(DATA LISTING Opens)
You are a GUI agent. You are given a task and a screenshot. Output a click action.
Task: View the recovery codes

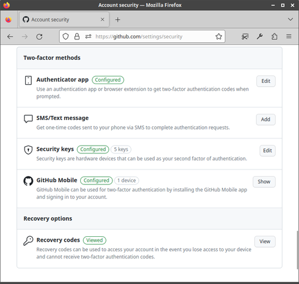pos(265,242)
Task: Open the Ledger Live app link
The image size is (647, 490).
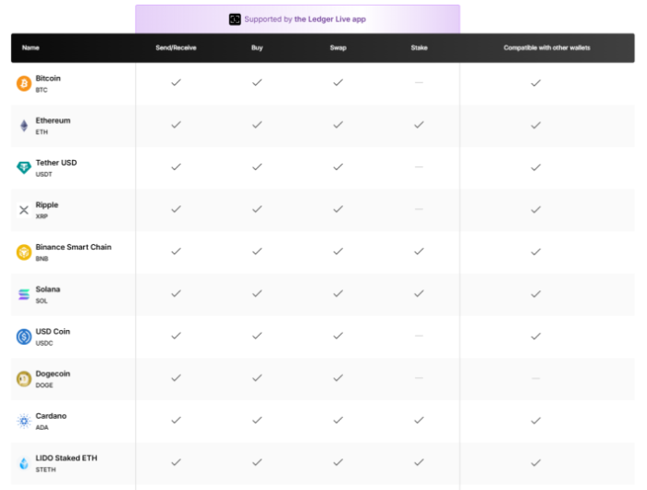Action: tap(331, 19)
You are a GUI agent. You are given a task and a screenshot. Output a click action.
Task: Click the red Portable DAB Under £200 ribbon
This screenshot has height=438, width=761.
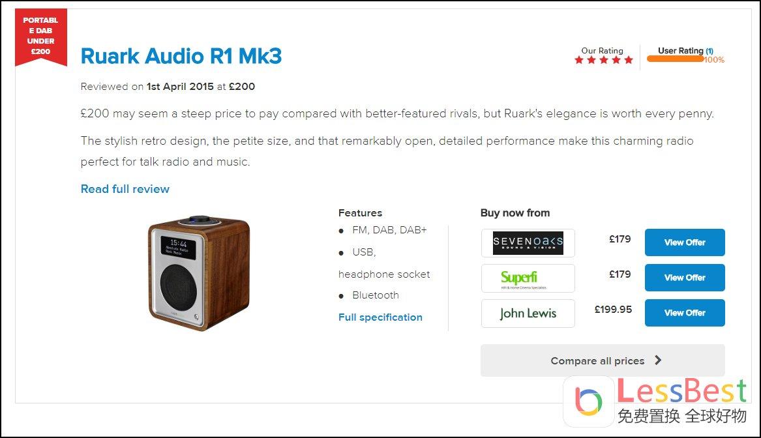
(DATA LISTING Closes)
--- EXERCISE OBJECTIVE ---
If an entry above holds a picture, omit the picture but retype everything else exactly.

--- WRITTEN ANSWER ---
You are a GUI agent. You are given a task and a screenshot. Output a click action.
Task: View the recovery codes

pos(265,242)
Task: Open the Ledger Live app link
The image size is (647, 490).
Action: tap(331, 19)
You are a GUI agent. You are given a task and a screenshot. Output a click action.
Task: Click the red Portable DAB Under £200 ribbon
This screenshot has height=438, width=761.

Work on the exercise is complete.